No lograré conseguir que ella vuelva, por más que algunos piensen que el Universo conspiran para la realización de un anhelo. Y sé lo que hallaré en aquí. Fragmentos de nuestra vida juntos, un prólogo magistral de besos cándidos, una introducción pura que regala esa bocanada justa de serenidad. Ese nudo característico de las novelas románticas y los cuentos policiales, entretejiendo suspiros, sueños y muertes de seres queridos que son inevitables. Pero ese desenlace, no es el que uno por fin espera. Una vez más, en todo este enigma existencial, se cierra el telón sin que haya existido ese final que otorgue el triunfo al amor sobre el dolor, haciéndote pensar que jamás eso pasará en el libro de la vida.

No se trata de ser vencido por el dolor. Lamentablemente, para mí, existen almas que nacieron solamente para sufrir, concluyó. Eso era todo. Un manifiesto de palabras desesperanzadas, maltrechas y golpeadas por el inexorable destino. Lo comprendí. Un brindis entonces, amigo, por el porvenir de las almas sin retorno, dije sin ánimos de seguir con la charla.

Ni ruidos de coches, ni cláxones, ni gritos. Sólo músicas y tácitos lamentos dormían en el pequeño bar que descubrió en mí a un nuevo cliente. Languidecía y despertaba de extraños sueños que no era capaz de descifrar. Volvía a contemplarla, sus labios de fe, sus ojos inmersos en pensamientos oscuros como noches sin luces de estrellas. Todo era ella. Todo. Hasta que desperté y me encontré solo en el bar de las confesiones.

El hombre había desaparecido, pero el sobre aún se encontraba sobre la barra. Ya nadie quedaba en el bar. Quería conocer y revelar el secreto que no pudo descubrir el pobre adolorido. El sobre era pesado. Contenía una cantidad de papeles.

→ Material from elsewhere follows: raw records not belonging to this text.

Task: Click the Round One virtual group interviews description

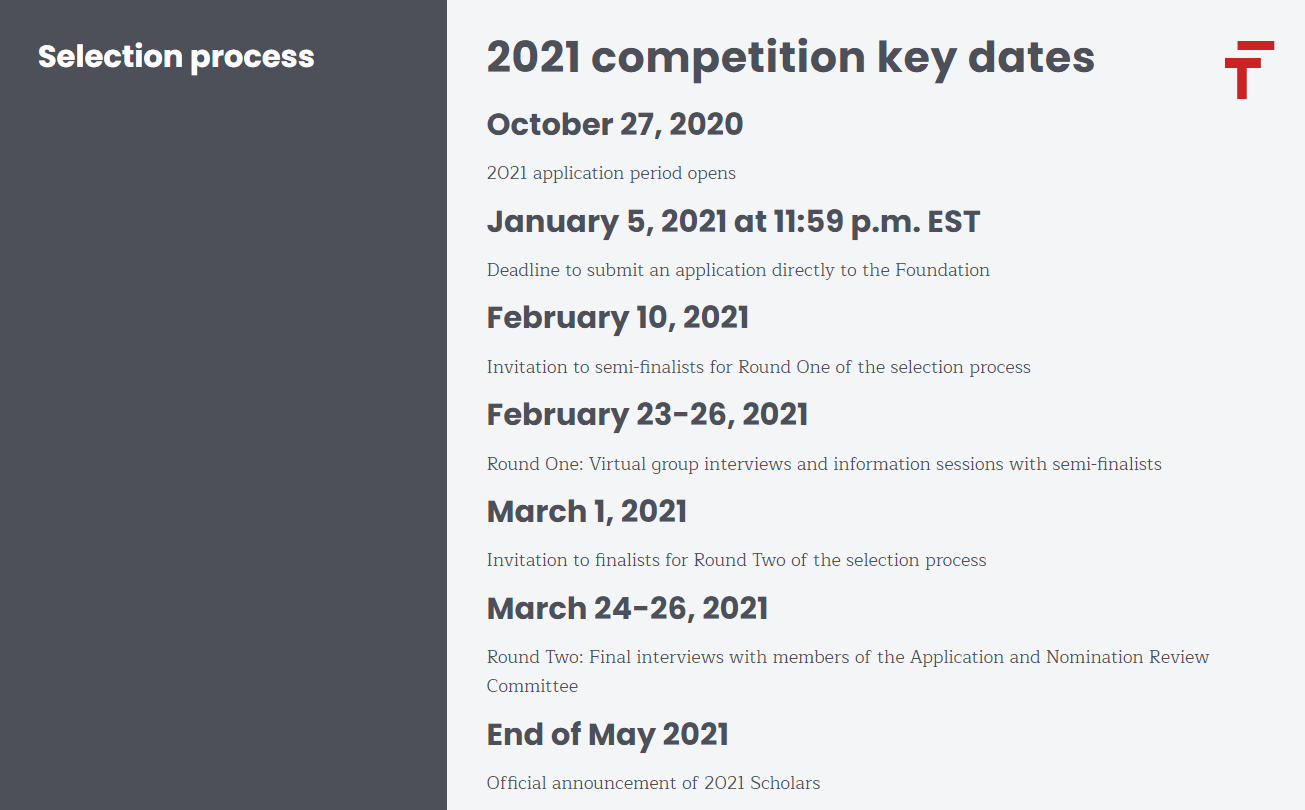Action: pyautogui.click(x=824, y=464)
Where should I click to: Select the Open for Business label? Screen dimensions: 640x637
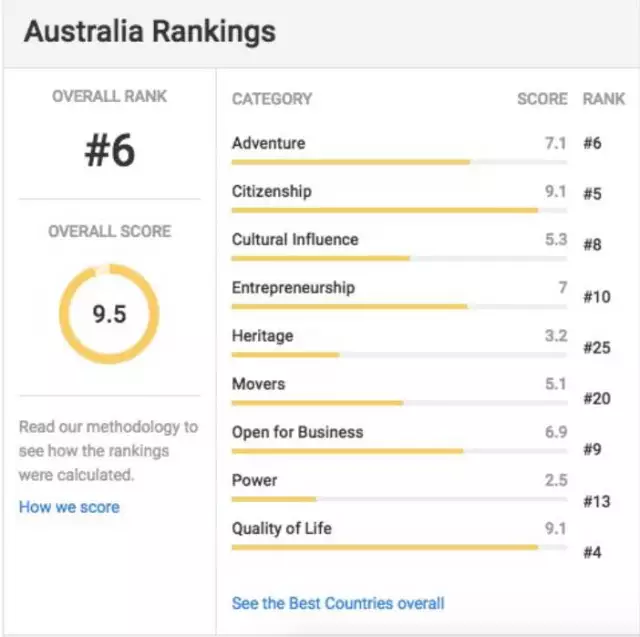(x=298, y=432)
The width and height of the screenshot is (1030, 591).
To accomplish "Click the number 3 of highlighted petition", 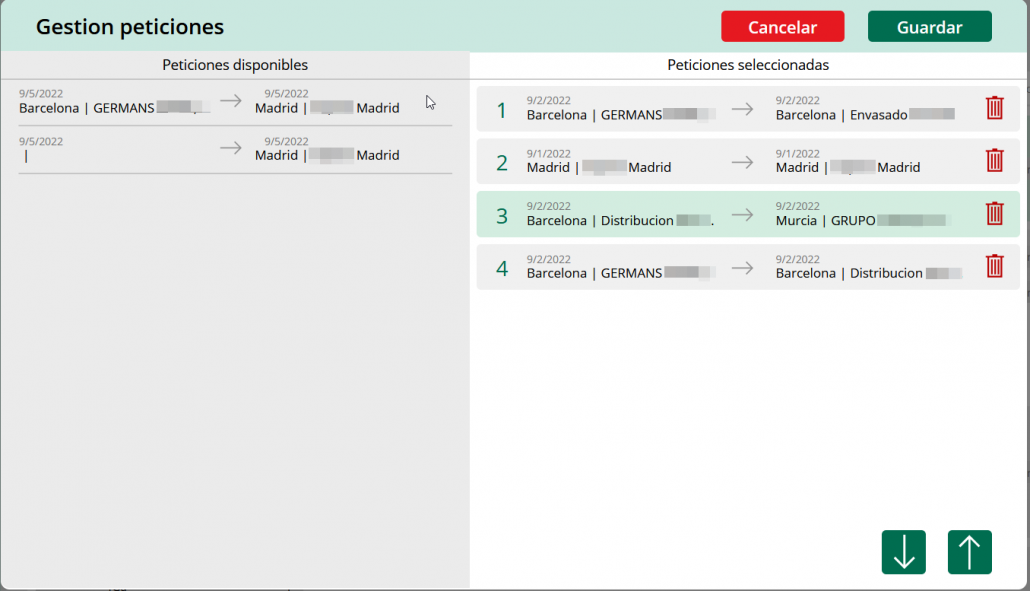I will (502, 215).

Definitivamente  se trataban de cartas de amor, escritas por una mano femenina. Todas ellas apasionadas, sinceras. Fechadas desde hacía varios meses; de tiernas, pasaron luego a ser tristes, rencorosas, tajantes.

Y al final de cada nota escrita, se encontraba la firma de ella. La misma a quien mi ser había amado. Una tormenta atravesó mi alma confusa. Estaba apenado o alegre. Después lo comprendí. Empecé a dudar de la existencia de aquél hombre. No era más que el reflejo de mi alma que deseaba escapar de su triste verdad. Sin contar a las horas del reloj que no habían hecho pasar siquiera ningún minuto desde que pisé aquella casa de la melancolía. Ese bar, definitivamente era, el lugar en donde mis confesiones cobraban vida, tomando la forma de un extraño con sombrero y gabardina, bailando muy cerca de la barra, entre los tristes acordes del jazz.